**Goal of the exercise:** Repeat exactly the lines from the line containing "Viewport: 771px width, 771px height." through the last line of the records below, inclusive, and nothing else.

**Given data:**

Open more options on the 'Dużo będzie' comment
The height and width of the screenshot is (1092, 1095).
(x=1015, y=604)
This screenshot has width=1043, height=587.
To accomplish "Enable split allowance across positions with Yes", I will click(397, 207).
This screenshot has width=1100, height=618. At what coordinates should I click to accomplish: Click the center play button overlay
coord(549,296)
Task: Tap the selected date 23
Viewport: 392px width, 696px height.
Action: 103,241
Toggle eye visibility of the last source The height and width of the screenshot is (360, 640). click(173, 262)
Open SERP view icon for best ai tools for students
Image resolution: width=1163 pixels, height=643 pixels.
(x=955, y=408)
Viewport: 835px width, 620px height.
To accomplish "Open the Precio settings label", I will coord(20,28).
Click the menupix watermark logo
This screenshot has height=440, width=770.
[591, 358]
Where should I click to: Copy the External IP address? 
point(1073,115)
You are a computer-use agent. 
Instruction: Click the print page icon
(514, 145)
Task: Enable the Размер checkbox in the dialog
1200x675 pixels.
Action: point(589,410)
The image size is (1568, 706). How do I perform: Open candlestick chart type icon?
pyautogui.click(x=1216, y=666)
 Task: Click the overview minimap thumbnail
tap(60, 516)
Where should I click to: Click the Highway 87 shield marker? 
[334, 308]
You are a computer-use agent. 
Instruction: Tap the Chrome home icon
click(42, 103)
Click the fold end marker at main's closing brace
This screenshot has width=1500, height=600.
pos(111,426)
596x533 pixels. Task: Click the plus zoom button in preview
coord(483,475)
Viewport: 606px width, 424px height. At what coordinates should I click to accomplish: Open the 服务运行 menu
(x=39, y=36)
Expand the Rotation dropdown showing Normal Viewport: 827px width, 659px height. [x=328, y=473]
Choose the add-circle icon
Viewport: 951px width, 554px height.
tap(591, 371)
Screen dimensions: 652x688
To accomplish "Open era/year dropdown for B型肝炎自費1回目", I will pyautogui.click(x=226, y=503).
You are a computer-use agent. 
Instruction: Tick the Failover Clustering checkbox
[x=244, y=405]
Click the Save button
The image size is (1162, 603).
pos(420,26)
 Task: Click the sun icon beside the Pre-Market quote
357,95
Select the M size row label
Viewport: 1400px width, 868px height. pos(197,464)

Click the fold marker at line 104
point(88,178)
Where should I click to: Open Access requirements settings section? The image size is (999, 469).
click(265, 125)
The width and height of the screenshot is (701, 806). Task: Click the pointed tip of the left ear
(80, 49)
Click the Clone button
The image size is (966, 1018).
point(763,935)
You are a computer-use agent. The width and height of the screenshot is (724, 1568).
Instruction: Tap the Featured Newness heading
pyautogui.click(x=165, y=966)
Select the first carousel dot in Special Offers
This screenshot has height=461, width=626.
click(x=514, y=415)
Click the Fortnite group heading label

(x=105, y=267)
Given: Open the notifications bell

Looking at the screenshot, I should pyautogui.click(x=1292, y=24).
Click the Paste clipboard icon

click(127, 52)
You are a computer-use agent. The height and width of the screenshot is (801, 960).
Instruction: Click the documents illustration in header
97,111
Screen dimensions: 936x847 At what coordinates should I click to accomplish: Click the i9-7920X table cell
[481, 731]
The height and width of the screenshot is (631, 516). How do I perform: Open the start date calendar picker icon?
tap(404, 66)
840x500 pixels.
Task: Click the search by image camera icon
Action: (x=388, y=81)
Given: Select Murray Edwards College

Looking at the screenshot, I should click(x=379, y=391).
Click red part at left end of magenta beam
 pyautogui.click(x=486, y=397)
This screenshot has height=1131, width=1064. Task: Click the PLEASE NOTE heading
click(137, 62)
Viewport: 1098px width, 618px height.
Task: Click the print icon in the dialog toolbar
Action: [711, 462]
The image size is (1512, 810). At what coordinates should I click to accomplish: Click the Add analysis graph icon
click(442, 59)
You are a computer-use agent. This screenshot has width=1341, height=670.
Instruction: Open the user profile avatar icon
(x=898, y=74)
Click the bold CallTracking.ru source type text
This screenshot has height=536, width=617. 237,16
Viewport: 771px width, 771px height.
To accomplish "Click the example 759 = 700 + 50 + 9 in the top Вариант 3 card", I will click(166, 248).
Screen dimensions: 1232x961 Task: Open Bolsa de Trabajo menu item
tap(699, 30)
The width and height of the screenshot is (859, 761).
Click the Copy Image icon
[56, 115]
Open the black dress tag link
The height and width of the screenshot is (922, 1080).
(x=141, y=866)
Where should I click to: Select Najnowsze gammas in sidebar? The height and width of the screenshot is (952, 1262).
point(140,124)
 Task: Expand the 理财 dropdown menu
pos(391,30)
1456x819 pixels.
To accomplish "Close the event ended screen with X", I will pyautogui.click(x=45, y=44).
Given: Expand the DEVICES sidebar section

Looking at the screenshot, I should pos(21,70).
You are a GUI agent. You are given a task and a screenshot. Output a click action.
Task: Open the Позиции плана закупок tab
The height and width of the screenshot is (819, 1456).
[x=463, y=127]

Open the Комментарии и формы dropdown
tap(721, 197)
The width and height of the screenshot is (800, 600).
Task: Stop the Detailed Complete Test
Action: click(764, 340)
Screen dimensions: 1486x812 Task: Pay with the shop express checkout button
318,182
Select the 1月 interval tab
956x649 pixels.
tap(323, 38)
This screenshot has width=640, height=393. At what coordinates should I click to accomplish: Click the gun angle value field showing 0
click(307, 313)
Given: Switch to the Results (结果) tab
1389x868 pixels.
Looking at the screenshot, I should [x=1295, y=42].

**The answer:**
Viewport: 771px width, 771px height.
To accomplish "Click the example 759 = 700 + 50 + 9 in the top Вариант 3 card", I will click(166, 248).
Screen dimensions: 1232x961 Task: Open Bolsa de Trabajo menu item
tap(699, 30)
The width and height of the screenshot is (859, 761).
Click the Copy Image icon
[56, 115]
Open the black dress tag link
The height and width of the screenshot is (922, 1080).
(x=141, y=866)
Where should I click to: Select Najnowsze gammas in sidebar? The height and width of the screenshot is (952, 1262).
point(140,124)
 Task: Expand the 理财 dropdown menu
pos(391,30)
1456x819 pixels.
To accomplish "Close the event ended screen with X", I will pyautogui.click(x=45, y=44).
Given: Expand the DEVICES sidebar section

Looking at the screenshot, I should pos(21,70).
You are a GUI agent. You are given a task and a screenshot. Output a click action.
Task: Open the Позиции плана закупок tab
The height and width of the screenshot is (819, 1456).
[x=463, y=127]

Open the Комментарии и формы dropdown
tap(721, 197)
The width and height of the screenshot is (800, 600).
Task: Stop the Detailed Complete Test
Action: click(764, 340)
Screen dimensions: 1486x812 Task: Pay with the shop express checkout button
318,182
Select the 1月 interval tab
956x649 pixels.
tap(323, 38)
This screenshot has width=640, height=393. At what coordinates should I click to accomplish: Click the gun angle value field showing 0
click(307, 313)
Given: Switch to the Results (结果) tab
1389x868 pixels.
Looking at the screenshot, I should [x=1295, y=42].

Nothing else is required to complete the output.